Seriously, that's the Sims 2 on the table.  Amid all the drinks (non-alcoholic I'm sure, remember the lesson we just learned?  That's right, we don't want any Mischa Barton's around here), amid the shot glasses...the Sims fucking 2.  Great.  Jesus Christ, these girls are the shittest batch of partiers ever.  Was the Sims 2 just so goddamn good that they had to bring it along?  Do you even see a fucking computer around?  NO, NO YOU FUCKING DON'T.  Know why?  Cause it's a fucking bar.  You go to drink and make sexual mistakes, not to sit around discussing the merits of hanging the fucking clown painting.  I bet you anything this is Darkhair's doing.  Look at that bitch.  "Lindsay, I don't think we've played enough Sims 2 today.  We're TOTALLY taking it out with us!  OMG!  Can we even DO that?  Like, for real?  Oh my god, we're going to bring the Sims box and totally just, like, PUT it on the table!  Tanya will flip!  Holy shit!  We're so goddamn funny!  Haha, Parent Trap!"  What a whore.

Hey, do you think if you hit Lohan in the face hard enough with that Sims 2 box, cocaine would come out of her ears?  



So, 12 am and Lohan looks like she's had enough.  Fucking lightweight.  Who passes out at midnight?  

Of course, passing out is understandable after talking about the Sims 2 for six hours.  If this is the case, then go right ahead Dear Linz, pass out.  Oh, and yes, thank you for giving that middle finger again.  It was TOTALLY necessary and absolutely hi-larious. At a Shrimpjaw party, this would be the point where all nubile young models would begin annointing us with various exotic oils, followed directly by an orgy of such a size and ferocity that it will be visible from space. Take that, ISS astronerds. All the degrees and fancy medals in the world don't change the fact that we've been pleasuring your wives on a daily basis since last July. Hell, they're not even that good looking. Especially Irina, Christ, what's the Russian word for "botox"? Shrimpjaw is just trying to remind you of your place. Even though you may look down on the earth from a distance of 220 miles, never forget that Shrimpjaw is lightyears above you in every other conceivable way. Wait, what were we talking about? Oh, right, Lohan's boring life. Fuck, someone get these girls some drugs quick, before they bust out the sleeping bags and start comparing tampon brands.
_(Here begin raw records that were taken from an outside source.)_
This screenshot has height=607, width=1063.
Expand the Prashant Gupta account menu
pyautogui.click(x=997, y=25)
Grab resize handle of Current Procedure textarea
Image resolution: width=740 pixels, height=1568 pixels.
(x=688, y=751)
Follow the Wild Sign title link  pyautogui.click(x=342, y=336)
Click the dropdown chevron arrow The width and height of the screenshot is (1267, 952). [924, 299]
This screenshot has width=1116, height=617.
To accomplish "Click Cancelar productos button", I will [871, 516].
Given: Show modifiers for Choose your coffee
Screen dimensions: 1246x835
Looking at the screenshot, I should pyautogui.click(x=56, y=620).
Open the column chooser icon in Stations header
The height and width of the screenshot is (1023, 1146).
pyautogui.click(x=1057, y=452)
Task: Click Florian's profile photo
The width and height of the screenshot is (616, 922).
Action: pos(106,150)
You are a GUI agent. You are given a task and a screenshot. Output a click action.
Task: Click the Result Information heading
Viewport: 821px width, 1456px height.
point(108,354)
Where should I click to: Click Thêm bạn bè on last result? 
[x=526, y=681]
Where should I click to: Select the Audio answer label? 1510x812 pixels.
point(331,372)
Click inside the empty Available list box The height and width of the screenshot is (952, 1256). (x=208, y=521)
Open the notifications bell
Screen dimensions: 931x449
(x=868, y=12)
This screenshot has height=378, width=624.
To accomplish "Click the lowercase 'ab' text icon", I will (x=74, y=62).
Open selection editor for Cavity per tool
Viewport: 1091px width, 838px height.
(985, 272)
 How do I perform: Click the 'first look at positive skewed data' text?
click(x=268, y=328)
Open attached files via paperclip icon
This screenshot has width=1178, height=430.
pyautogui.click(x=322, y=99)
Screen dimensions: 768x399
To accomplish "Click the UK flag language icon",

"BEEEEE-OOOOOOOO!   BEEEEE-OOOOOOOOOOOO!!!!  I'm Roy McGillicuddy, Life-Of-The-Party for hire!  BEEEEEE-OOOOOOO!  BEEE-OOOOOOOOOOOOO!!!!  Look, Lindsay!  I'm making you glasses out of my HANDS!  Now you can SEEEEEEEE BET-TOR!  But look, your magic handglasses shoot lasers!  Whoooo!  BEEEE-OOOOOOZAP!  BEEEE-OOOOOZAP!  Careful with your newfound powers, precious!  Ha, J/K, J/K, you know I'm just playing wit' you.  Oh man, I'm so funny.  Hey Lindsay, let's do a quick group improv now, okay?  Uh, I'll give you a word or phrase and you have to base a scene around that word or phrase, okay?  Cool, cool...your word is LAZER GLASSES!!!  Ha, oh God, I kill me!  Did you see how I brought that back?  Brought back the lazer glasses? Did you see that?  The lazer glasses?  It's called a callback, in comedy terms.  I can teach you! BEEEE-OOOOO!"



Holy.
Fucking.
Shit.

...

It's Kate Fucking Moss.

Lindsay looks absoutely frozen in terror.  That's probably the right way to play it; if she makes any sudden movements, Moss will probably inhale her. 
You just know Lohan is wildly out of her element here.  Like, she showed up to some model party thinking she could handle it, and Moss immediately takes a shine to her and starts being all friendly, but Lohan is terrified because Moss is sucking pile after pile of blow into her bloodstream and Lohan is scared to follow suit, but she wants to, you know, seem cool too?  So she does a little and then Moss starts to lose her shit and gets completely whacked out and suddenly she whips this headband on Lohan's head and is all like, "Now we're TREE SISTERS FOR LIFE!", and she starts to drag Lohan around a little too forcefully and Lohan isn't sure (it's kind of dark inside) but she thinks Moss' shirt is covered in blood and after a while Lohan asks if she can leave and Moss gets a crazy look in her eye and says in a far-away voice, "But you can never leave..."
And then the chanting starts.


So, in conclusion; Lohan...we're never fucking her again.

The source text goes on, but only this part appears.